[Stored data]
---

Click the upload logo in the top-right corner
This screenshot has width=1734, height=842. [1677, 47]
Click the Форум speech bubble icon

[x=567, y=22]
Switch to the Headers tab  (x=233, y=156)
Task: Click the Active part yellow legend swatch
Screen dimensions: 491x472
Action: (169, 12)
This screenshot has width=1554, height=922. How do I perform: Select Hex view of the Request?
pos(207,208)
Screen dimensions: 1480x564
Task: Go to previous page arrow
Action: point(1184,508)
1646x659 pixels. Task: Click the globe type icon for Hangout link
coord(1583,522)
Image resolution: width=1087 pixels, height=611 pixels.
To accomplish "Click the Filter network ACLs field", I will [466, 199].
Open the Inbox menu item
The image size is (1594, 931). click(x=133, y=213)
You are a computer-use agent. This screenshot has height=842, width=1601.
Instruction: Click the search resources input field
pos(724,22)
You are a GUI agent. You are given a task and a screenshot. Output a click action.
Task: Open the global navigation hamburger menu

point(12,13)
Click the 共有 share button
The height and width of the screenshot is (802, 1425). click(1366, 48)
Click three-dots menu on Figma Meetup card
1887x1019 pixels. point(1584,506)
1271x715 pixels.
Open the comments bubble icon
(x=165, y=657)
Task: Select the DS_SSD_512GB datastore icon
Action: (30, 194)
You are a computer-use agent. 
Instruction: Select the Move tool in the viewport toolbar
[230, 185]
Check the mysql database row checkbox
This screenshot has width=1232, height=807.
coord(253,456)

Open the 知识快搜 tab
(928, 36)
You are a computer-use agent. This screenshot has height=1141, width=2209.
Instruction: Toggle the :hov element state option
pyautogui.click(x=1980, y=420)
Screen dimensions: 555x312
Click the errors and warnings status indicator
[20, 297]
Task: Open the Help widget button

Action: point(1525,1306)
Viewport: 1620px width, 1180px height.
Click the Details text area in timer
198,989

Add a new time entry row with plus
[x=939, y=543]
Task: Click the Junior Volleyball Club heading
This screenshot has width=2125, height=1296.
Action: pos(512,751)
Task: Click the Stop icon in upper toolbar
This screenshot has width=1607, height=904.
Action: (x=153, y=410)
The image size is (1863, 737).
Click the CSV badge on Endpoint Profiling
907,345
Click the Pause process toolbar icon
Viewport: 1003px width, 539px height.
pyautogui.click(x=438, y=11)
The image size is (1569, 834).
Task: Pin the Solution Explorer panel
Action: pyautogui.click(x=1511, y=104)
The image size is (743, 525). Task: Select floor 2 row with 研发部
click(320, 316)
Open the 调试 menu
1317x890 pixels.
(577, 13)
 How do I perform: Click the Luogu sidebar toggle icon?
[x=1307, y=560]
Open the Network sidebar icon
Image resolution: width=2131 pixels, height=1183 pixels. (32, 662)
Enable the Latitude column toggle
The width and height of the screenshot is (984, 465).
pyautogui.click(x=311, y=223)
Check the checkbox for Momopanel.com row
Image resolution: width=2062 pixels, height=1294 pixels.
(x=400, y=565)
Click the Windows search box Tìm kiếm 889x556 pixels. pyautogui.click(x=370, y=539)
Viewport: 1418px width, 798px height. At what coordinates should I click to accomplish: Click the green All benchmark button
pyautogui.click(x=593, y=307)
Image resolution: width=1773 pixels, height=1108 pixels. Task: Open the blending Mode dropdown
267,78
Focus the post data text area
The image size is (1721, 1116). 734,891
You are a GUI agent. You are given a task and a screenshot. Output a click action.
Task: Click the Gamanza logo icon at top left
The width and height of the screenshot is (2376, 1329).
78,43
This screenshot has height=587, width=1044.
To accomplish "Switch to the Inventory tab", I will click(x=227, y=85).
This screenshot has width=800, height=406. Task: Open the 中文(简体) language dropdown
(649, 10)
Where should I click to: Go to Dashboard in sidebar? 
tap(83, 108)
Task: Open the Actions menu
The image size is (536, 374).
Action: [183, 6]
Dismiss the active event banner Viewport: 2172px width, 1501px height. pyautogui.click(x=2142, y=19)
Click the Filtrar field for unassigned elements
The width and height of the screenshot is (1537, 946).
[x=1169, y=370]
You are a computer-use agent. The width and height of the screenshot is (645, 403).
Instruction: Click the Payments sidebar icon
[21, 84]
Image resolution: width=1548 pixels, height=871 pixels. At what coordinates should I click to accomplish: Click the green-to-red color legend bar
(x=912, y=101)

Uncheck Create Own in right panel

---

- Problem description:
Write down again, exactly as given, only the lines above that fall from the line with "Task: Click the Junior" to the line with "Click the Pause process toolbar icon", inclusive.

- Written solution:
Task: Click the Junior Volleyball Club heading
This screenshot has width=2125, height=1296.
Action: pos(512,751)
Task: Click the Stop icon in upper toolbar
This screenshot has width=1607, height=904.
Action: (x=153, y=410)
The image size is (1863, 737).
Click the CSV badge on Endpoint Profiling
907,345
Click the Pause process toolbar icon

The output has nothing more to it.